American actress and singer (1927–2017)

Sheila Phyllis Bond (born Berman; March 16, 1927 - March 25, 2017) was an American actress and singer, known for her work on Broadway.

==Personal life==
Bond was born Sheila Phyllis Berman in New York City of Jewish descent, and was educated at the Professional Children's School in New York City. She retired from show business. She was divorced from Barton L. Goldberg, with whom she had two children, Brad Goldberg and Lori Yarom. She had five grandchildren. She had a sister, Francine, currently married to singer Don Cherry. She divided her time between New York City and Boca Raton, Florida.

Bond married broker Leo Coff on March 20, 1948,

==Career==
Bond became a professional dancer in the early 1940s. She debuted on Broadway in 1943 as a dancer in Artists and Models. She appeared in the revue, Make Mine Manhattan in 1948. Her film career began with playing the sister of Judy Holliday, whom Bond resembled, in The Marrying Kind in 1952. She is best known for her 1953 Tony Award-winning performance as Fay Fromkin in the original Broadway production of Wish You Were Here.
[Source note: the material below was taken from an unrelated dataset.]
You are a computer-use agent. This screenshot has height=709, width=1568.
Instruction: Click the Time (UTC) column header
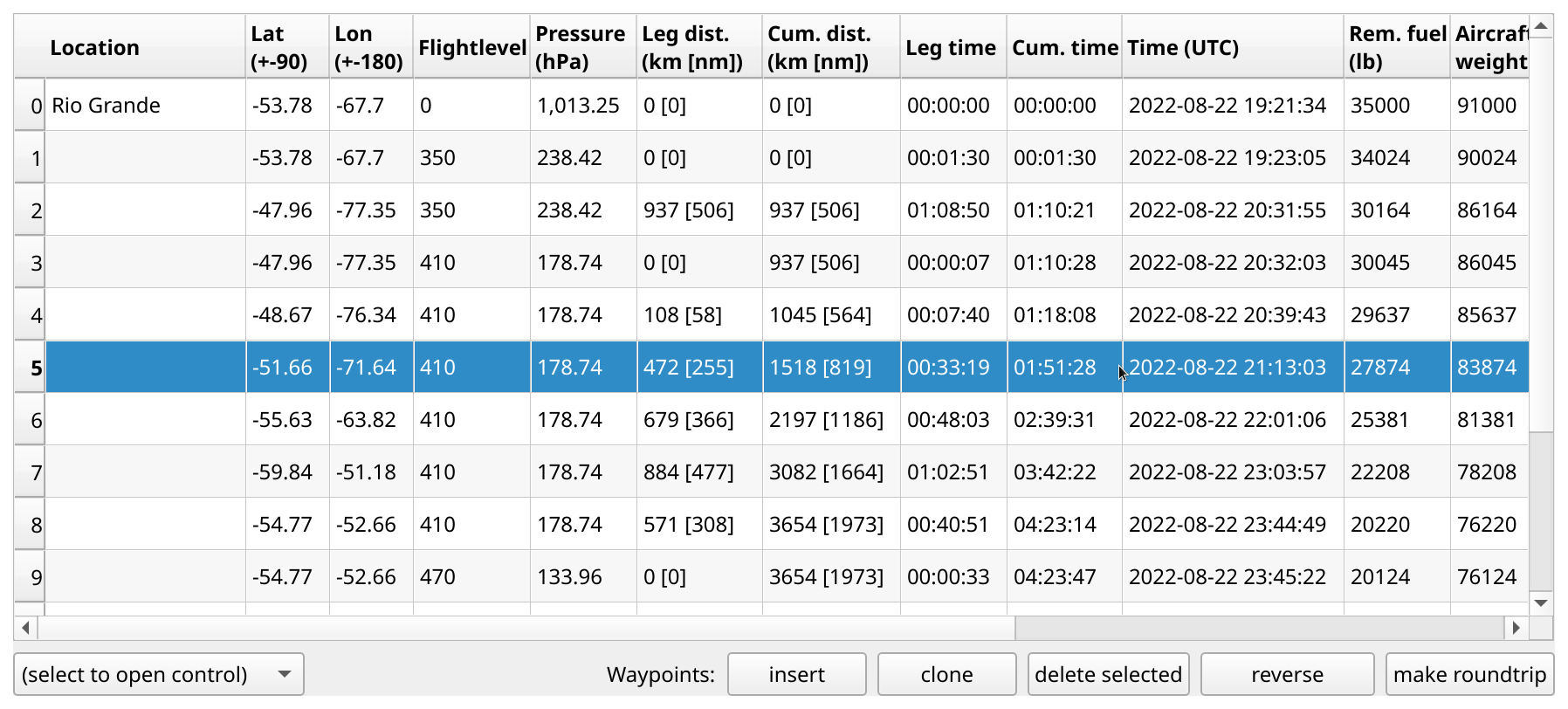[1232, 48]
Bond's work on television included being the main dancer on Inside U.S.A. with Chevrolet, which led to her being featured in photographs about the program in an article in Life magazine. She also appeared on ABC Album, Appointment with Adventure, The Arthur Murray Party, The Colgate Comedy Hour, The Ed Sullivan Show, Four Star Revue, Frankie Laine Time, Playhouse 90, The Saturday Night Revue with Jack Carter, and The Texaco Star Theatre Starring Milton Berle.

==Death==
On March 25, 2017, Bond died at her Manhattan home at the age of 90.